By: Manzur Ejaz
It is usually worse to mutilate someone’s spirit than to kill them: the spiritless half-dead body keeps dragging itself waiting for the end game. This is exactly what the Pakistan People’s Party (PPP) government has done to democracy in Pakistan. A long list of charges levelled against the PPP government led by President Asif Ali Zardari – an anomaly in a parliamentarian democracy – is not as serious as the way he has crushed the essence of democracy. It is reminiscent of the revered Naxalite Punjabi poet, Pash, murdered by extremist Khalistani extremists:
Robbing of one’s wages is not the most dangerous
Thrashing by police is bad but not the most dangerous as well
To be victim of treachery and greed is not the most dangerous either
The most dangerous is to be filled by dead tranquillity
Death of our dreams is the most dangerous
The PPP-led government has not only fatally injured the dream of democracy but has filled the entire ruling class with this dead tranquillity. Most political analysts are dazed by the tenacity that President Zardari has shown in hanging on to his office and keeping his party in power. But few have acknowledged how he has achieved such an ‘otherwise admirable’ goal by maintaining unholy alliances with parties that have opposing agendas, resulting in a hard-to-fix proliferating anarchy. He also achieved his goal by not honouring publicly announced agreements with his opponents: his agreements with Mian Nawaz Sharif were the preface to what was going to follow. By saying that fulfilling political promises is not a religious dictate, Mr Zardari committed a cardinal sin because democracy means upholding socio-political contracts – written or otherwise.

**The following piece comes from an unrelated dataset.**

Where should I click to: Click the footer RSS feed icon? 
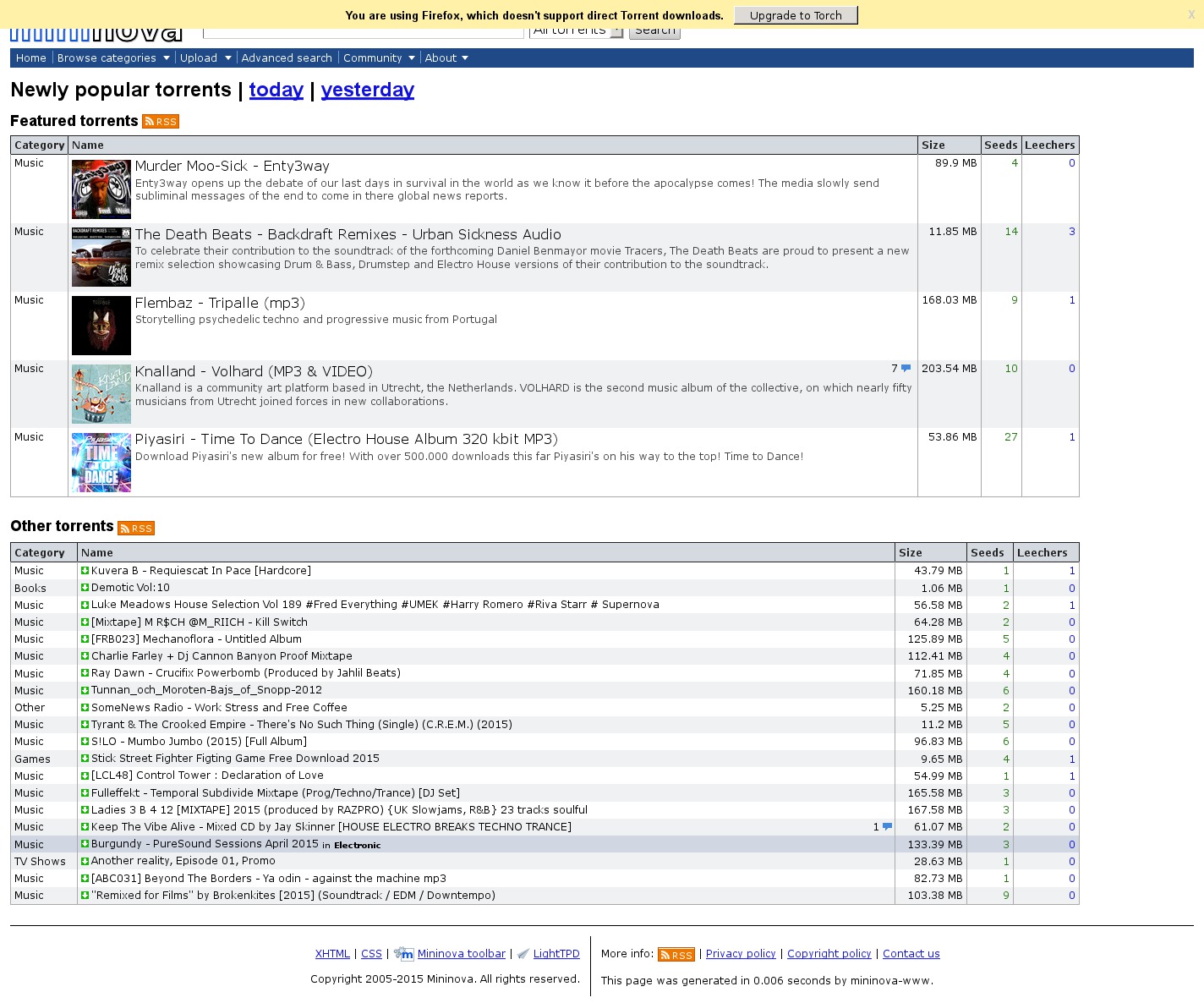(676, 955)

The British do not have a written constitution and yet everyone, from the common citizen to the highest courts, understands the limits of the unwritten document. The royals know that they cannot be partisan and that parliament is going to dispense with the day-to-day running of the government. Similarly, the US president is elected by the entire country and, in-a-way, embodies the popular will of the people and yet he has to remain within his powers and those of the legislative making process of both houses of parliament and the judiciary. For example, President Obama put in place his healthcare bill with the consent of the Congress. Yet the US Supreme Court could have shot it down. Or if both houses of the US parliament had annulled the healthcare bill President Obama had no choice but to accept it.
Starting with violating agreements with his main political rival, Nawaz Sharif, President Asif Zardari, continued to tread on the spirit of democracy. To begin with, he violated the terms of his office by being a president and heading a political party at the same time. Furthermore, other than passing some attractive constitutional amendments, he has not done much except cobbling a ruling alliance that was conducive to making money for its components. Grafts, embezzlements, cronyism and rent seeking became hallmarks of the PPP government and its allies. If anyone objected to such a rotten state of affairs, the rhetoric response would be that it was a conspiracy against democracy or part of an ongoing persecution of the PPP. Conveniently what was ignored was that Zulfikar Ali Bhutto and Benazir Bhutto were murdered for doing something for people that certain parts of the ruling elites did not like while Mr Zardari has been coming under fire for doing nothing positive.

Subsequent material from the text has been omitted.